What needs to be done »
Please quote the passage below on atlas-free brain network analysis in full, word for word.

Shuai Huang, Xuan Kan, James J. Lah et al.

Current atlas-based approaches to brain network analysis rely heavily on standardized anatomical or connectivity-driven brain atlases. However, these fixed atlases often introduce significant limitations, such as spatial misalignment across individuals, functional heterogeneity within predefined regions, and atlas-selection biases, collectively undermining the reliability and interpretability of the derived brain networks. To address these challenges, we propose a novel atlas-free brain network transformer (atlas-free BNT) that leverages individualized brain parcellations derived directly from subject-specific resting-state fMRI data. Our approach computes ROI-to-voxel connectivity features in a standardized voxel-based feature space, which are subsequently processed using the BNT architecture to produce comparable subject-level embeddings. Experimental evaluations on sex classification and brain-connectome age prediction tasks demonstrate that our atlas-free BNT consistently outperforms state-of-the-art atlas-based methods, including elastic net, BrainGNN, Graphormer and the original BNT. Our atlas-free approach significantly improves the precision, robustness, and generalizability of brain network analyses. This advancement holds great potential to enhance neuroimaging biomarkers and clinical diagnostic tools for personalized precision medicine.

(Dataset entries)
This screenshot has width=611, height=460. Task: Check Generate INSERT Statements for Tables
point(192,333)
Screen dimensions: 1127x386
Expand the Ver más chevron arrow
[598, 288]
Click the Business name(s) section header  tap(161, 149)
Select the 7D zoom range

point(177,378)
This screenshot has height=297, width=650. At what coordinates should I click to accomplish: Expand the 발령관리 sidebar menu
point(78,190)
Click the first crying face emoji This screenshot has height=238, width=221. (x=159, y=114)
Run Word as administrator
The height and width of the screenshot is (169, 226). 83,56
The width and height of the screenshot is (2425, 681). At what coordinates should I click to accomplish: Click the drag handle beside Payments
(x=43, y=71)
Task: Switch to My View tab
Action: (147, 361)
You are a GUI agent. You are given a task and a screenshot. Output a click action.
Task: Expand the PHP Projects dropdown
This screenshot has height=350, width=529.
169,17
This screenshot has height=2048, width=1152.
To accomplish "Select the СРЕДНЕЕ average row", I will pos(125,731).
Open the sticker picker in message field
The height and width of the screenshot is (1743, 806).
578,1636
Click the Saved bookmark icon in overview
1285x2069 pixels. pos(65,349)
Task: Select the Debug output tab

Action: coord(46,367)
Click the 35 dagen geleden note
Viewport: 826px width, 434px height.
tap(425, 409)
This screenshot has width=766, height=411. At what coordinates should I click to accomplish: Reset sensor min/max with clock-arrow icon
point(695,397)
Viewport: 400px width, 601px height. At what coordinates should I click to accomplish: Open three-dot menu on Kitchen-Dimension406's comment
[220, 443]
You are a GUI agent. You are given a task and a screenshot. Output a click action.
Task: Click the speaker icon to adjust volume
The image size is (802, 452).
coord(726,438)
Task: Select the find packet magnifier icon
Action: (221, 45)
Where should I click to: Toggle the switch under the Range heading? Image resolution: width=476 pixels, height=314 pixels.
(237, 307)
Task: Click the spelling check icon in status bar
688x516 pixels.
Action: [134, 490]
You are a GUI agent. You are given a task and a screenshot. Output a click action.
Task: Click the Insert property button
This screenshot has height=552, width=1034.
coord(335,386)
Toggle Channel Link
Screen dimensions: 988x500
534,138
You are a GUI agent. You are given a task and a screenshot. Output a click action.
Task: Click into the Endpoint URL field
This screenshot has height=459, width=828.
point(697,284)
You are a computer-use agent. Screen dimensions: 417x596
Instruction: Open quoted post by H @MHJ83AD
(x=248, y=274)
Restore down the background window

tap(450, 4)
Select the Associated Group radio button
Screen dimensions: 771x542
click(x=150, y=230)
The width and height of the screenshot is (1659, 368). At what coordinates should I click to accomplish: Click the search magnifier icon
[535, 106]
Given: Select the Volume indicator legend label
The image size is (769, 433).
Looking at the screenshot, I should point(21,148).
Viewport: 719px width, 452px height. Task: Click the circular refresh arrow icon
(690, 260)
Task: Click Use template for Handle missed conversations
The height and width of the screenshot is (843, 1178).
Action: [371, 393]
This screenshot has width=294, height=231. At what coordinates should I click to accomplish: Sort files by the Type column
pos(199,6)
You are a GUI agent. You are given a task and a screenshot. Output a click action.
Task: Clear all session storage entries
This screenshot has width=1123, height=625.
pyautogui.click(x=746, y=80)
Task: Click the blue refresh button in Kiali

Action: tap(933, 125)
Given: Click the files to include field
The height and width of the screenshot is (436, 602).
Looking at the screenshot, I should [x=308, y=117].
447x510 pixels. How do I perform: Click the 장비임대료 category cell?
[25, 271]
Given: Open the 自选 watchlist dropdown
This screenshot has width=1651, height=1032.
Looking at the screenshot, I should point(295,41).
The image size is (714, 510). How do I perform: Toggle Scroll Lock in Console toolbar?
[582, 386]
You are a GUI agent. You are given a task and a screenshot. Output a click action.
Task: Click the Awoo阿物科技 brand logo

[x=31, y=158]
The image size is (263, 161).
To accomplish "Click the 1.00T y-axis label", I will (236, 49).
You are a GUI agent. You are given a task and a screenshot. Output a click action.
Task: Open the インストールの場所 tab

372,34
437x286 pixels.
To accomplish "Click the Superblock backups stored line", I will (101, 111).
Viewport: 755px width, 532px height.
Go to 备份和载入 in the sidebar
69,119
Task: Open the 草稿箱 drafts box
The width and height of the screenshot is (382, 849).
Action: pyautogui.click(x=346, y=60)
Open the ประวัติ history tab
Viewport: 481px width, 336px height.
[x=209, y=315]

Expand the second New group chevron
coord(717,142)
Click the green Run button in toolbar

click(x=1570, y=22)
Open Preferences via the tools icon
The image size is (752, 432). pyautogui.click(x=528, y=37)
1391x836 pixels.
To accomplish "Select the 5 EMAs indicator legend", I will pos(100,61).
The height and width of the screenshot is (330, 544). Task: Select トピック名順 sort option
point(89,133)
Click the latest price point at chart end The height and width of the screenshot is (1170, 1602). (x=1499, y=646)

Answer box »
Shuai Huang, Xuan Kan, James J. Lah et al.

Current atlas-based approaches to brain network analysis rely heavily on standardized anatomical or connectivity-driven brain atlases. However, these fixed atlases often introduce significant limitations, such as spatial misalignment across individuals, functional heterogeneity within predefined regions, and atlas-selection biases, collectively undermining the reliability and interpretability of the derived brain networks. To address these challenges, we propose a novel atlas-free brain network transformer (atlas-free BNT) that leverages individualized brain parcellations derived directly from subject-specific resting-state fMRI data. Our approach computes ROI-to-voxel connectivity features in a standardized voxel-based feature space, which are subsequently processed using the BNT architecture to produce comparable subject-level embeddings. Experimental evaluations on sex classification and brain-connectome age prediction tasks demonstrate that our atlas-free BNT consistently outperforms state-of-the-art atlas-based methods, including elastic net, BrainGNN, Graphormer and the original BNT. Our atlas-free approach significantly improves the precision, robustness, and generalizability of brain network analyses. This advancement holds great potential to enhance neuroimaging biomarkers and clinical diagnostic tools for personalized precision medicine.